Staircase - he should also be aware that not all schools are like this. Our Hum department does not run trips at weekends, and we have a Faculty Admin person to organize them (and do some photocopying!).

VivaLeBeaver · 15/02/2015 08:36

My dd is in Year 9. She loves her teachers, is really inspired by them in most subjects. I really appreciate their enthusiasm and passion.

I hope your dh realises that for every idiot year 9 there will be 5x kids who think he's doing a good job.

TheSolitaryWanderer · 15/02/2015 08:45

'Lets face it, who would choose an 18 hour working day with repeated slaps in the face from the management when you can work a 7 hour day for the same pay, and everyone panders to you and is desperate for you to agree to come back tomorrow'

I agree. I was on a thread a couple of days ago where a supply teacher was described as a diamond...because they marked work.
I have days and weeks where I can choose between three or four schools all wanting me to work. I feel more appreciated, less stressed on a long-term basis and I don't have cumulative guilt about things I have no control over.
Your DH is between a rock and a hard place with the sky falling in on him, and that is indeed what's wrong with teaching now.
Whatever you do is never enough, and there is no chance of two stars and a wish from the SLT, just a skipful of negativity and all comments are what you need to do next. Never recognition of what you have done well without a 'but' attached.
Unlike supply.

TheSolitaryWanderer · 15/02/2015 08:46

Oh, I'm not on the same pay, more like 2/3. The trade is acceptable to me.

MaraThonbar · 15/02/2015 08:50

I've just re-read your last post because I thought that you said he did two house of photocopying a day! Obviously not, but two hours a week is still two hours when he's not at home. Is he a bit of a control freak, or a perfectionist? I honestly believe that managing a teaching workload is all about knowing which corners you can cut this week,, knowing that you can return to spin those plates next week. Some people are more comfortable with this than others and it sounds like it's your approach too Smile

I agree with other posters that not all schools are like this. He needs to start looking for a new job, and one of two things will happen: either the school will be desperate to keep him and will make changes to do so, or they won't and he can make a fresh start in a better-run school.

StaircaseAtTheUniversity · 15/02/2015 13:09

Mara he absolutely is a perfectionist. This is his problem at the moment and in this job. You have assessed quite rightly that I'm not- I think my sanity is more important than having the ts crossed and the is dotted.

hijk whilst I completely appreciate your comment and know that you have a very valid point, he's just one man. If the expectation is there, with the personality he has, he thinks it's just "what he has to do". I don't know how you cure that.

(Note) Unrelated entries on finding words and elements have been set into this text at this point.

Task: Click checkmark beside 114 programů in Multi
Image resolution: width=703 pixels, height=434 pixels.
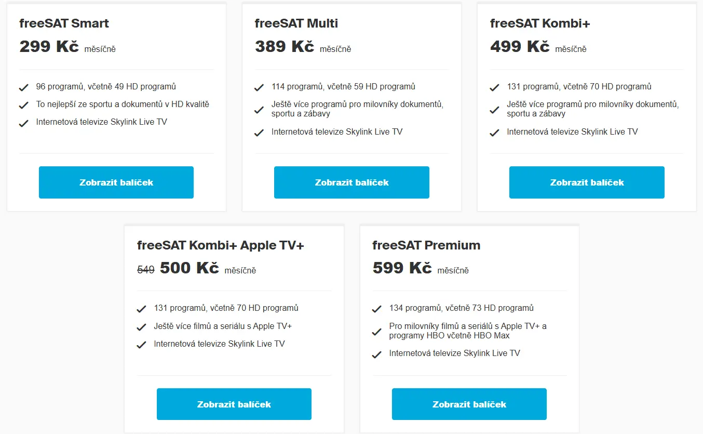Action: coord(259,87)
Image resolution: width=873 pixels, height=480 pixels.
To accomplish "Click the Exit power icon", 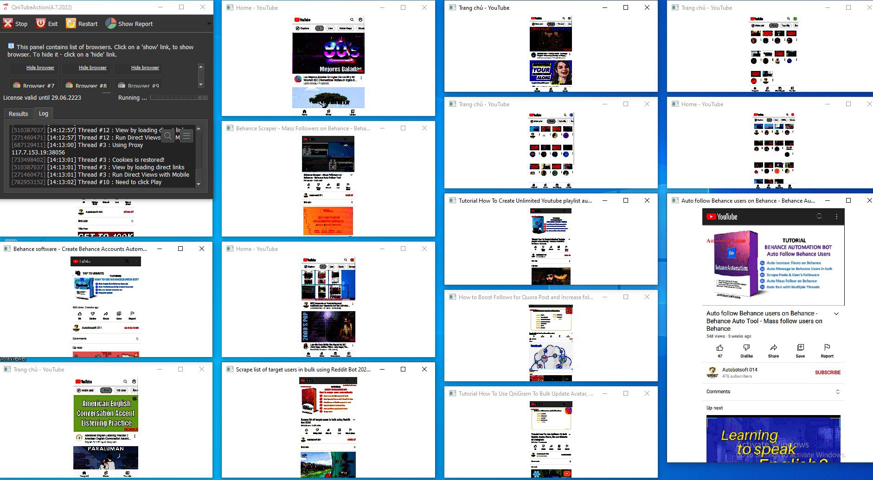I will (41, 23).
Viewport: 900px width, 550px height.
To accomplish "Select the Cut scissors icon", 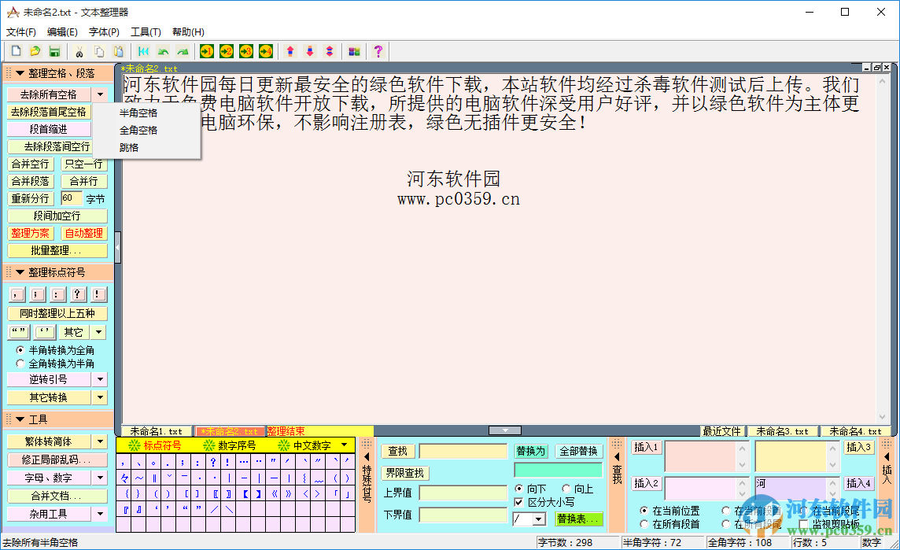I will (79, 50).
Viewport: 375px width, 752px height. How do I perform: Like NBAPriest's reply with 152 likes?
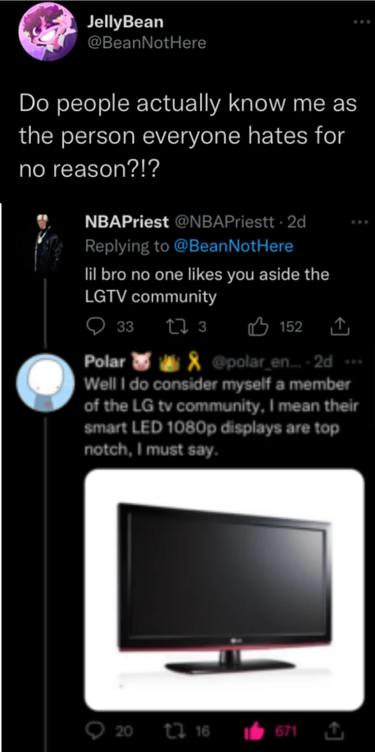(257, 326)
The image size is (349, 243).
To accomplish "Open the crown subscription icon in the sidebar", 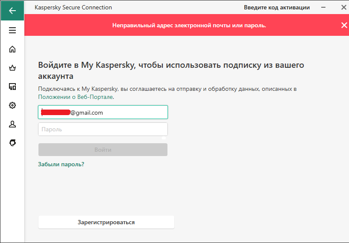I will (x=12, y=68).
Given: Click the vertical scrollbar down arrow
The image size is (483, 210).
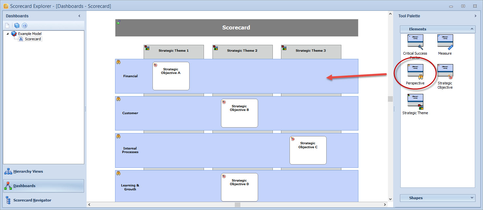Looking at the screenshot, I should tap(390, 199).
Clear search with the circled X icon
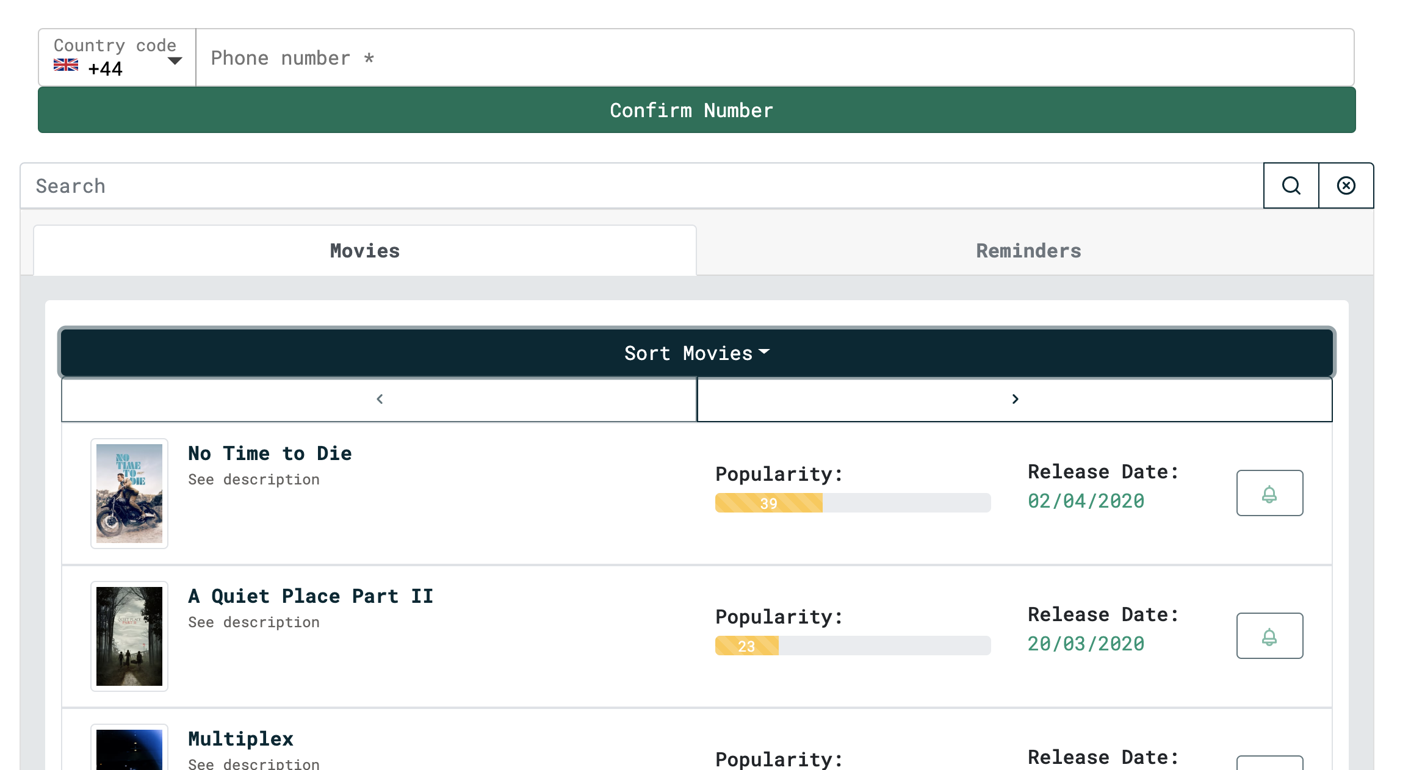 click(1346, 185)
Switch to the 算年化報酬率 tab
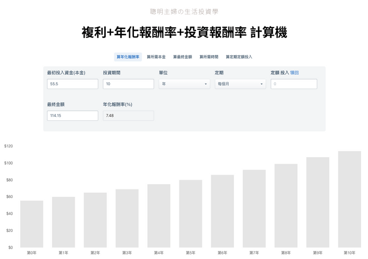The width and height of the screenshot is (368, 259). pyautogui.click(x=128, y=57)
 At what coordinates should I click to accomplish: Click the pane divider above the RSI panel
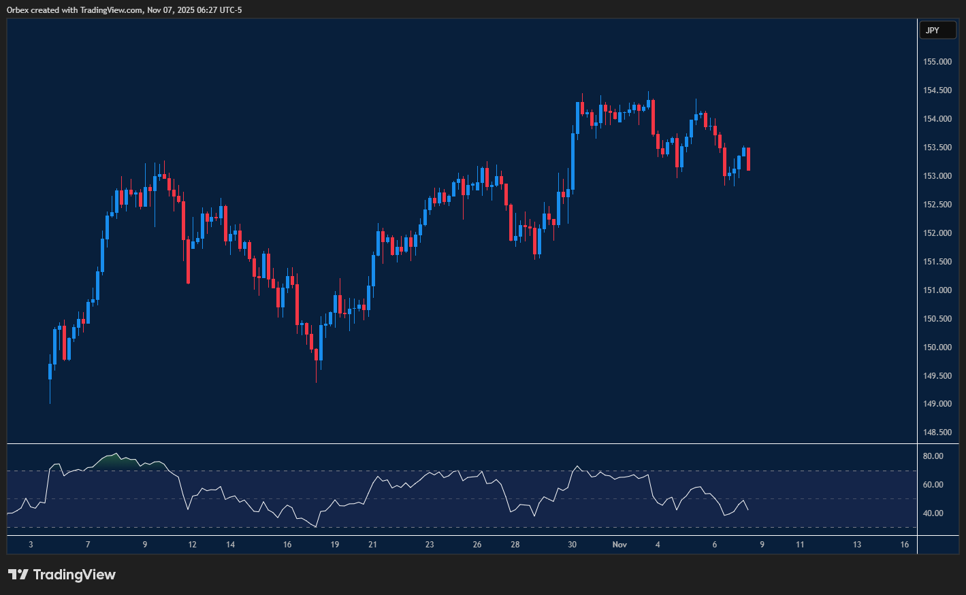(x=463, y=444)
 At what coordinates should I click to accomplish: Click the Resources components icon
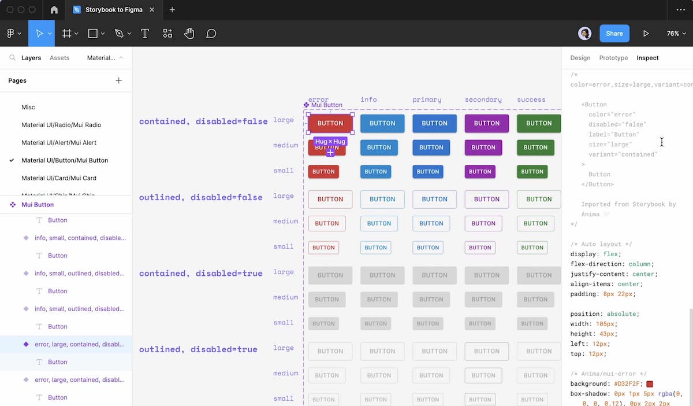pos(167,34)
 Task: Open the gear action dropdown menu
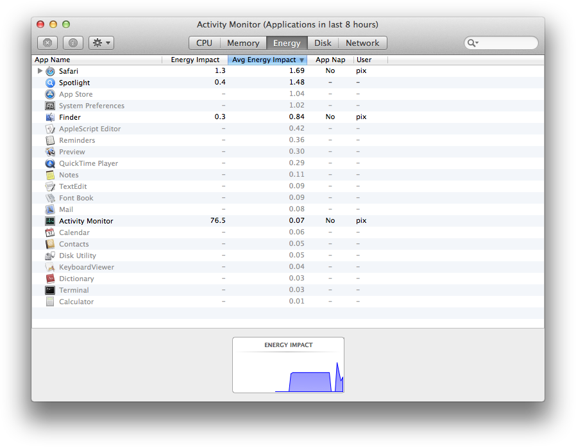tap(101, 43)
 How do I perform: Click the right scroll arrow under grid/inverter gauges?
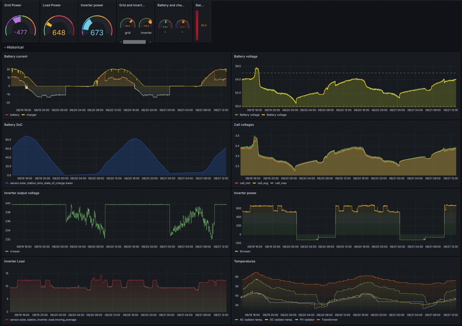(x=150, y=42)
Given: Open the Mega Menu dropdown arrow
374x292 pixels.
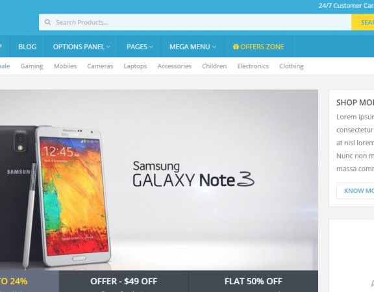Looking at the screenshot, I should [214, 47].
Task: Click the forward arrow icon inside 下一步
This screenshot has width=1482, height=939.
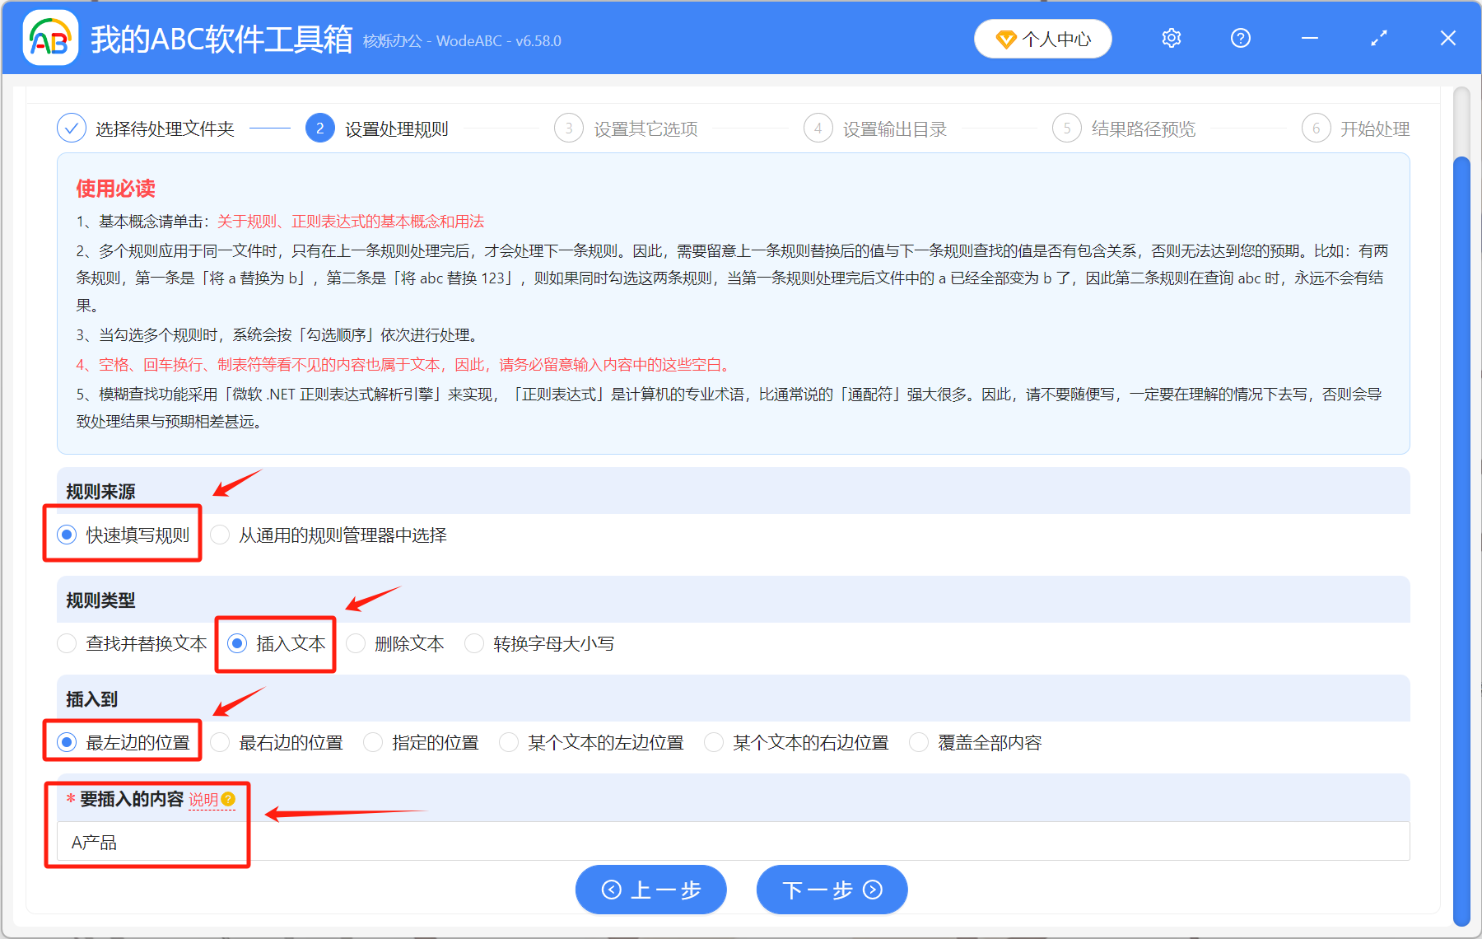Action: point(871,890)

viva thank you for that. I do know that most kids are nice. I used to be a kid like your daughter. It's just hard as the empty vessels make the most noise!

OP posts:
Ohwhatfuckeryisthis · 15/02/2015 13:26

Just on the school trip side. They are a pita, but how many is his faculty running per term? Big trips at our school are in the calendar, can be dropped, but not added to. One residential per department per year and not at weekends.The teacher in charge does the booking and collecting money, but all the other admin, risk assessments, evolve etc is done elsewhere (by me)
All the rest he has my sympathy for. I see more and more of my colleagues struggling under growing unsustainable pressure.

StaircaseAtTheUniversity · 15/02/2015 18:19

It's three trips- a GCSE, AS and A level. One is Mon-Fri but the KS5 ones have to be Thurs-Sun to avoid the kids missing too much class time on other subjects. He's tritd go change it but school won't budge.

OP posts:
TimeToGetUp · 16/02/2015 00:19

Could they not give him time off in lieu of the weekend work at least.

I do agree with hijk.

Have you ever noticed, though, that if you do get to the end of th list of jobs, you obviously 'don't have enough to do'. How on earth do you tackle that attitude?